Die bei uns praktizierte Landschaftspflege bedroht die genetische Vielfalt in der freien Natur: Bei Gehölzpflanzungen und Begrünungsmaßnahmen werden häufig Arten gepflanzt, die vor Ort noch gar nicht vorkamen. Durch die massenhafte Anpflanzung dieser so genannten “gebietsfremden Herkünfte” werde die regionale heimische Flora genetisch verändert, warnt das Bundesamt für Naturschutz (BfN).

“Anpassungen, die im Laufe vieler Jahrtausende entstanden sind, können durch die Verwendung gebietsfremder Herkünfte verloren gehen”, sagt BfN-Präsident
Hartmut Vogtmann. “Auch in Zusammenhang mit Umweltveränderungen wie dem Klimawandel ist eine ausreichend breite genetische Vielfalt eine wesentliche Voraussetzung für die Anpassungsfähigkeit unserer Arten.” Das Bundesamt plädiert dafür, bei Pflanzungen auf zertifizierte Gehölze regionaler Herkunft zu setzen.

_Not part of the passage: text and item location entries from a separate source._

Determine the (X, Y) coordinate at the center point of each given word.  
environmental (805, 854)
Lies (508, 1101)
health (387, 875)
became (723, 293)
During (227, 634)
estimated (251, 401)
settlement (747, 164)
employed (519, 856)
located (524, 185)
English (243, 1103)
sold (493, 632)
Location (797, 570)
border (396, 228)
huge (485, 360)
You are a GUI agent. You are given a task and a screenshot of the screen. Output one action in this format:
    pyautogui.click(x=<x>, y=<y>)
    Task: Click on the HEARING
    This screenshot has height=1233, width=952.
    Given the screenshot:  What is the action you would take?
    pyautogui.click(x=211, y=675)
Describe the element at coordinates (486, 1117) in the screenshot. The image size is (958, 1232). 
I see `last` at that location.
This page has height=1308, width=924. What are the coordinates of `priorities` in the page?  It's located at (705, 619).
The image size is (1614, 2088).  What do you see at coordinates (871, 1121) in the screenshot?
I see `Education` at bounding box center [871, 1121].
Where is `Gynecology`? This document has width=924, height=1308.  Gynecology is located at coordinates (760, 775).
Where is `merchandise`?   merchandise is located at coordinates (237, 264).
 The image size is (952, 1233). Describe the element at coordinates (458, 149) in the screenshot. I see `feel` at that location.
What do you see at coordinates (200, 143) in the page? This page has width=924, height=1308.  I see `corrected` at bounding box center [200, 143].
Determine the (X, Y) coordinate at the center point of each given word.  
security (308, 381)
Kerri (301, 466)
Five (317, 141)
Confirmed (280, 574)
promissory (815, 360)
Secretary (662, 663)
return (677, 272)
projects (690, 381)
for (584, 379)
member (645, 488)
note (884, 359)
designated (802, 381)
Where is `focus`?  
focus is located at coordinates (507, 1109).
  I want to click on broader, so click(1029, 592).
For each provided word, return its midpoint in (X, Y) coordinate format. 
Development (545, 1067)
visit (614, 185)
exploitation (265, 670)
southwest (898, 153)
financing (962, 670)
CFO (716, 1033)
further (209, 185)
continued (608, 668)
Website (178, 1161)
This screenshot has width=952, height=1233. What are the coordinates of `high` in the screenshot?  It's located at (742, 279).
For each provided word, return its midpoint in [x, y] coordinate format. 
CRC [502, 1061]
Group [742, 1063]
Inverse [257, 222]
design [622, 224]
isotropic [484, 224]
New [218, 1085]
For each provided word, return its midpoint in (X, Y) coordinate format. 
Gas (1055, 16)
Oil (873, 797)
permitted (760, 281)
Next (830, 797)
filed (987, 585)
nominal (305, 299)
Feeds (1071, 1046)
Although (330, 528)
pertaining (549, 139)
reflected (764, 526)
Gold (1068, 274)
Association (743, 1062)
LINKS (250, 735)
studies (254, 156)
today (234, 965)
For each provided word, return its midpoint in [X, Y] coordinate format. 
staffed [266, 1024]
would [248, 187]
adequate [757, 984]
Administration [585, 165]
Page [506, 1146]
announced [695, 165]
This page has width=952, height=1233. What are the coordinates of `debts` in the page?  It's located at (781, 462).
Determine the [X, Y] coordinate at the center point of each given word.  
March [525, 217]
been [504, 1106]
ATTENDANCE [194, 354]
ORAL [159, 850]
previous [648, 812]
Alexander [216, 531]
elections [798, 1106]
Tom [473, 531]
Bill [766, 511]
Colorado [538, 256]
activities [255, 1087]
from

In einer knapp 50-seitigen Literaturstudie fasst das BfN zahlreiche Arbeiten zusammen, welche die Auswirkungen von Pflanzungen auf die biologische Vielfalt untersucht haben. Die Studie stellt den Wissensstand zur genetischen Variabilität und Differenzierung häufiger Gehölze und Grünlandarten beispielhaft dar und nennt ökonomisch relevante Konsequenzen bei der Verwendung gebietsfremder Herkünfte.

Das Skript ist bereits online erhältlich. Weitere Informationen zur genetischen Vielfalt von Wildpflanzen hat das Bundesamt angekündigt.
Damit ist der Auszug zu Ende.